Records
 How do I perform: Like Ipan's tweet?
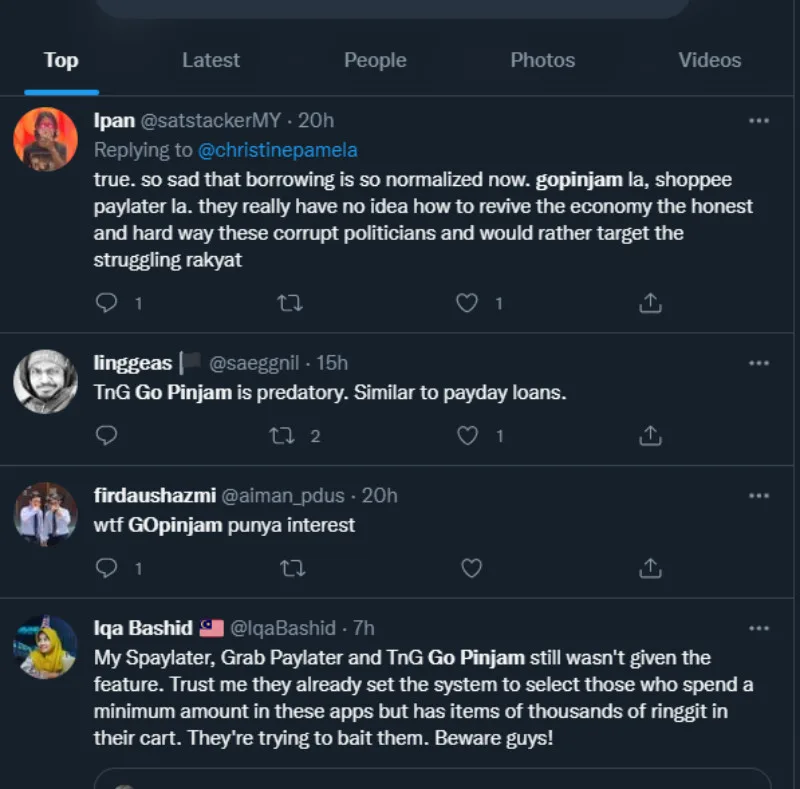click(x=467, y=302)
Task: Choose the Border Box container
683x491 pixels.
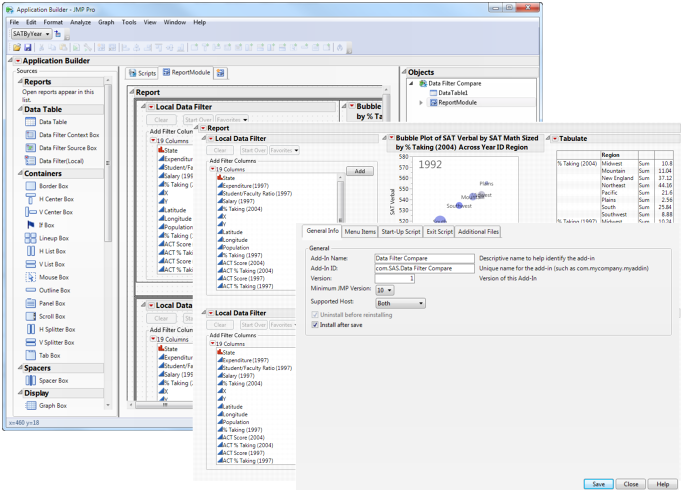Action: (x=30, y=186)
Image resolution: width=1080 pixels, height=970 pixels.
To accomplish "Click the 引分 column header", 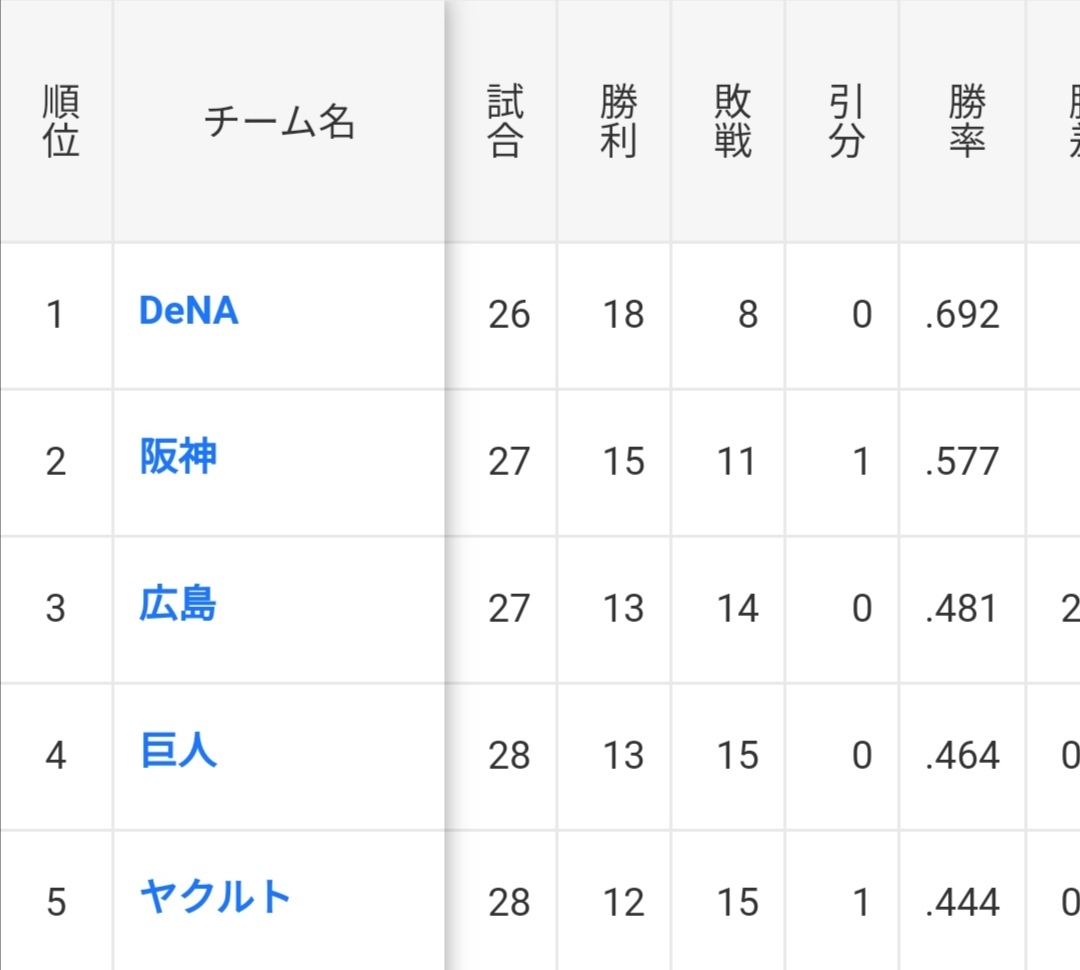I will click(846, 122).
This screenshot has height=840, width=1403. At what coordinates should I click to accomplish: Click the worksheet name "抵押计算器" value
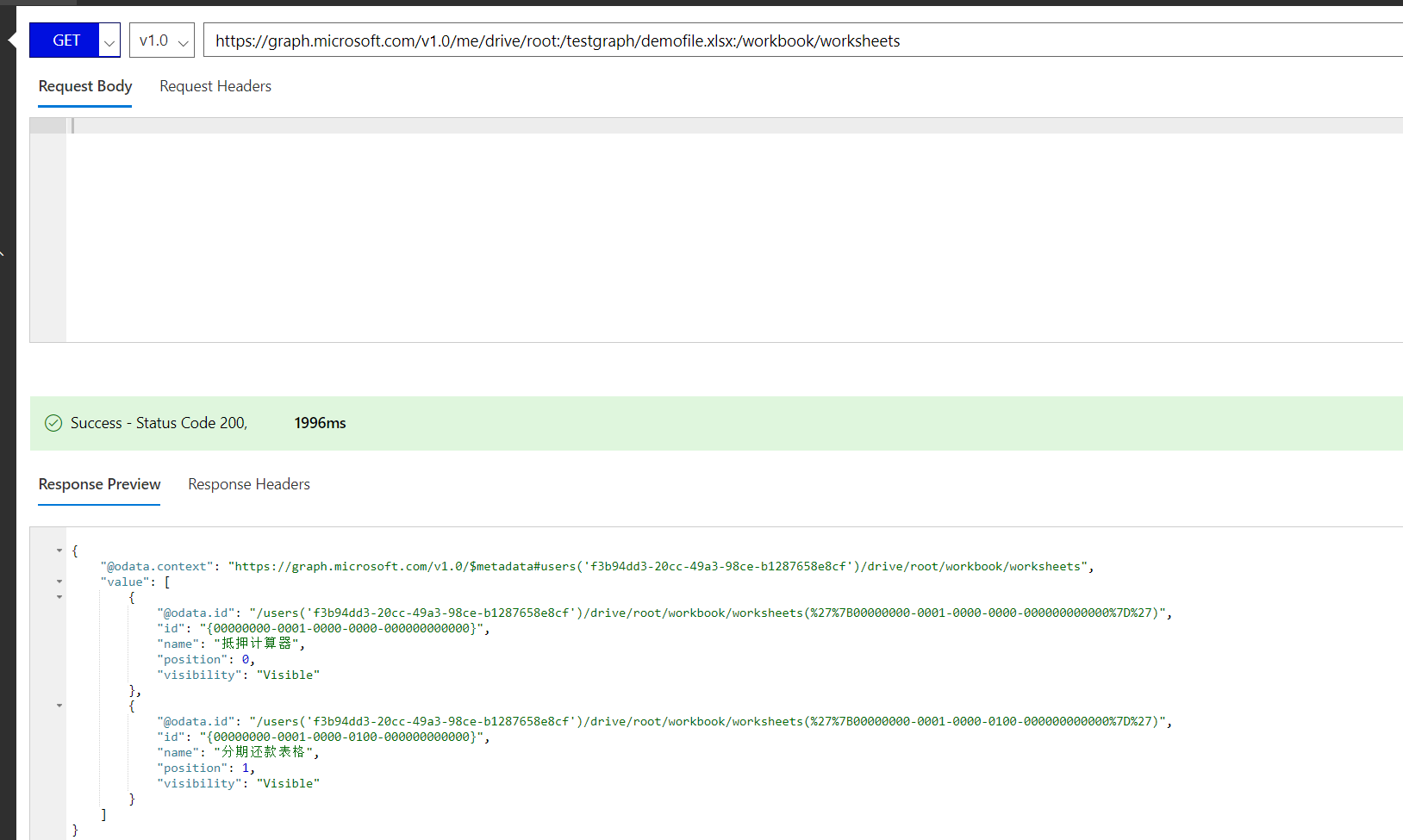pyautogui.click(x=259, y=644)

[PROBLEM]: Starting with the line containing "This screenshot has" and going on through the last of the items, convert those lines into a Markdown table with the columns Row and Text, numbering each line and skipping blank lines. Omit the pictures from the table.

[FINISHED TASK]:
| Row | Text |
|---|---|
| 1 | This screenshot has height=840, width=1403. At what coordinates should I click to accomplish: Click the worksheet name "抵押计算器" value |
| 2 | pyautogui.click(x=259, y=644) |